EXERCISE INSTRUCTIONS >> Put the lines of the entries from the one containing "Viewport: 893px width, 549px height." through the end of the entries into a Markdown table with the columns Row and Line. Number each row, and leave out blank lines.

---

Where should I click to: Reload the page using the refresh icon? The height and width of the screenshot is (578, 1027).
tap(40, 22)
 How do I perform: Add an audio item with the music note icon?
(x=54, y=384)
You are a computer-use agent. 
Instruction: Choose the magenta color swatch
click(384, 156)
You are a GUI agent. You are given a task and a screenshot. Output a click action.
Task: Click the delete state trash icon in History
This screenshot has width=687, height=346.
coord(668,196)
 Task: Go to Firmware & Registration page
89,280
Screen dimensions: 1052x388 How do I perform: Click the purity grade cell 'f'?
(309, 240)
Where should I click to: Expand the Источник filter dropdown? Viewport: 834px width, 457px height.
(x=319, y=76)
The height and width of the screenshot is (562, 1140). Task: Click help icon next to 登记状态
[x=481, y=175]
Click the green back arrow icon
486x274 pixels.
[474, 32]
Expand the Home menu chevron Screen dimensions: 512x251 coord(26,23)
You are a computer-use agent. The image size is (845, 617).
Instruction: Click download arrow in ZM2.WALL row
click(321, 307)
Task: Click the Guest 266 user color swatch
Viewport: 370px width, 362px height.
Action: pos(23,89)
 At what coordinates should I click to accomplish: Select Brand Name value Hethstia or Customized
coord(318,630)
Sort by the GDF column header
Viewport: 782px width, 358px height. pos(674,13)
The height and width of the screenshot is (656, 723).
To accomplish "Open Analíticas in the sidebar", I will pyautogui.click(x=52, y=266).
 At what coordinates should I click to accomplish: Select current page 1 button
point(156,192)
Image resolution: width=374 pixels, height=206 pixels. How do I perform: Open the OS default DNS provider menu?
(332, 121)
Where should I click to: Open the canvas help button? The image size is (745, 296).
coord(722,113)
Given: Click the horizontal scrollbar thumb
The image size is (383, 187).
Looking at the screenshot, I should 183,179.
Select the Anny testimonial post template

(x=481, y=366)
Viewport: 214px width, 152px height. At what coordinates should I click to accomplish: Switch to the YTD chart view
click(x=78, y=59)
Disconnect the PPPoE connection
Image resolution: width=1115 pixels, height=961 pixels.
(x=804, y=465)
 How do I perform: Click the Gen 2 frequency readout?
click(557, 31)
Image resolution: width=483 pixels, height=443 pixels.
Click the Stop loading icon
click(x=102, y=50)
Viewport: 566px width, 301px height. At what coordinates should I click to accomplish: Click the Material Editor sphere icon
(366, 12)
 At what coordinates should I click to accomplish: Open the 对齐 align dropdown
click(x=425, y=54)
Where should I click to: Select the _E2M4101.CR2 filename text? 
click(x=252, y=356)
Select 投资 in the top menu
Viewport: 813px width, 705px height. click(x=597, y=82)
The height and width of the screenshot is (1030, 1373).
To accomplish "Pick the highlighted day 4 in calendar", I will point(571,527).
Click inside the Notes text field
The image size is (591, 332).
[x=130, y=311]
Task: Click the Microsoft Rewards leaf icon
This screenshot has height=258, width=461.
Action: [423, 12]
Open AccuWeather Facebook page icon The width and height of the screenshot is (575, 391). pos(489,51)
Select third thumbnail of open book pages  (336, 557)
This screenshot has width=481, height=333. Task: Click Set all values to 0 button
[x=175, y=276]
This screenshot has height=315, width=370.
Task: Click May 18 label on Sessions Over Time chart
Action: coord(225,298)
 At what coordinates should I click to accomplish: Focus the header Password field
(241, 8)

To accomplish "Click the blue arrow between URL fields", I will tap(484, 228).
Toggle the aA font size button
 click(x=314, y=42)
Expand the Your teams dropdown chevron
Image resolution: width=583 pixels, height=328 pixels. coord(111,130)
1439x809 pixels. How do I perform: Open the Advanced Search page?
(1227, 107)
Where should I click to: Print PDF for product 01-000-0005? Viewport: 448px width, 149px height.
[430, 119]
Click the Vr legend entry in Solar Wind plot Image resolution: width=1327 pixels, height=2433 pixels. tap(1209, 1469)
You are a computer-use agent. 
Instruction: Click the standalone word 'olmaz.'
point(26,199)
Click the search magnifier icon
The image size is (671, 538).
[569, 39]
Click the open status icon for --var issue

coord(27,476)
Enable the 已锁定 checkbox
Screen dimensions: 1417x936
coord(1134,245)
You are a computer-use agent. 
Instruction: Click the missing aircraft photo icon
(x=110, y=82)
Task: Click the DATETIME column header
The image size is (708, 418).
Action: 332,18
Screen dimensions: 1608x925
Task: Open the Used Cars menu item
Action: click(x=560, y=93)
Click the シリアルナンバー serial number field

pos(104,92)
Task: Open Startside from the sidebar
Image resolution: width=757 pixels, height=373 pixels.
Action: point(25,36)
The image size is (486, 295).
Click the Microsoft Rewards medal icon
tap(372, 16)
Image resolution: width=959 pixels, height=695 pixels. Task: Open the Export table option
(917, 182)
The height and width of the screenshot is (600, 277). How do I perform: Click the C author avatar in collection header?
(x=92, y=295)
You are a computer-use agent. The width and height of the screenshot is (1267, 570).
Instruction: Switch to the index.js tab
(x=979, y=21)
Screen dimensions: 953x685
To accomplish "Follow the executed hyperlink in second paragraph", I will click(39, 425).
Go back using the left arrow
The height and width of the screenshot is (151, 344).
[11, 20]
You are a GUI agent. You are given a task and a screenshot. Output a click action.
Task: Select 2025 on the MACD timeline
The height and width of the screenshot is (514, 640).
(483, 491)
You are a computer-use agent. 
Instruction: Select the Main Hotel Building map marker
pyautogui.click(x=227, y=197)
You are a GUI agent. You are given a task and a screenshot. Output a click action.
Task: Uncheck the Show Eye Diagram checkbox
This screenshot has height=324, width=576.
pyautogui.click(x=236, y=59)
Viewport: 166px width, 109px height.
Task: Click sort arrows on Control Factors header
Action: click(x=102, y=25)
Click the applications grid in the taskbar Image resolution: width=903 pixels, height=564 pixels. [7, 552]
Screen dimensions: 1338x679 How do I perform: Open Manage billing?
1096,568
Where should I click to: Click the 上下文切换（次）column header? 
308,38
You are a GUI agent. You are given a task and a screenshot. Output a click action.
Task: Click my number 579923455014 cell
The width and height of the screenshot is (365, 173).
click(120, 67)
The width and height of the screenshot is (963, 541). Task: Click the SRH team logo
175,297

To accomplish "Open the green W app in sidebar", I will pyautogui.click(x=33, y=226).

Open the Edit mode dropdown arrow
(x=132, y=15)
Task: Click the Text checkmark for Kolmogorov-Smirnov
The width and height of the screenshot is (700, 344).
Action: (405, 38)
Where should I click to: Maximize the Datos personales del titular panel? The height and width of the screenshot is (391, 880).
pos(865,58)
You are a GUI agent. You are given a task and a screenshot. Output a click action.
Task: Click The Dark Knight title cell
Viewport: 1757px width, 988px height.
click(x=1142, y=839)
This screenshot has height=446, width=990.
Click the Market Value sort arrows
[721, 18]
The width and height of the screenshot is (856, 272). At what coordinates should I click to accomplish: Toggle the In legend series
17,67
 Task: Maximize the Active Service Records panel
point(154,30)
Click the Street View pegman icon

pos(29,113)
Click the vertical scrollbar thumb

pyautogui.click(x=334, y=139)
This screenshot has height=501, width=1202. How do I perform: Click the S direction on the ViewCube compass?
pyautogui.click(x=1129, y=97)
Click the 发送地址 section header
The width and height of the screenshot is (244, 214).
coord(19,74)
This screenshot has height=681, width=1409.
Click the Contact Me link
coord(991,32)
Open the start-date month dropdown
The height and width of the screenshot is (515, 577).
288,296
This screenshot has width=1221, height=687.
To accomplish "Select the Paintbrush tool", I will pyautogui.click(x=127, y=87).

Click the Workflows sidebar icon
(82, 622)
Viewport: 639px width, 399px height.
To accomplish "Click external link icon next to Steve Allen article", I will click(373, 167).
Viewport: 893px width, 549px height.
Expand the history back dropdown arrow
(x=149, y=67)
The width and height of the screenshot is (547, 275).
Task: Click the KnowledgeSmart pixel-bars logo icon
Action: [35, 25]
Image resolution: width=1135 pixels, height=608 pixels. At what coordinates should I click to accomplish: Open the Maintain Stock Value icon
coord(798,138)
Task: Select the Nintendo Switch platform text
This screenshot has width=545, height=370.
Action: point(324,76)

---

ANSWER TO THE PROBLEM >>
| Row | Line |
|---|---|
| 1 | Viewport: 893px width, 549px height. |
| 2 | Expand the history back dropdown arrow |
| 3 | (x=149, y=67) |
| 4 | The width and height of the screenshot is (547, 275). |
| 5 | Task: Click the KnowledgeSmart pixel-bars logo icon |
| 6 | Action: [35, 25] |
| 7 | Image resolution: width=1135 pixels, height=608 pixels. At what coordinates should I click to accomplish: Open the Maintain Stock Value icon |
| 8 | coord(798,138) |
| 9 | Task: Select the Nintendo Switch platform text |
| 10 | This screenshot has width=545, height=370. |
| 11 | Action: point(324,76) |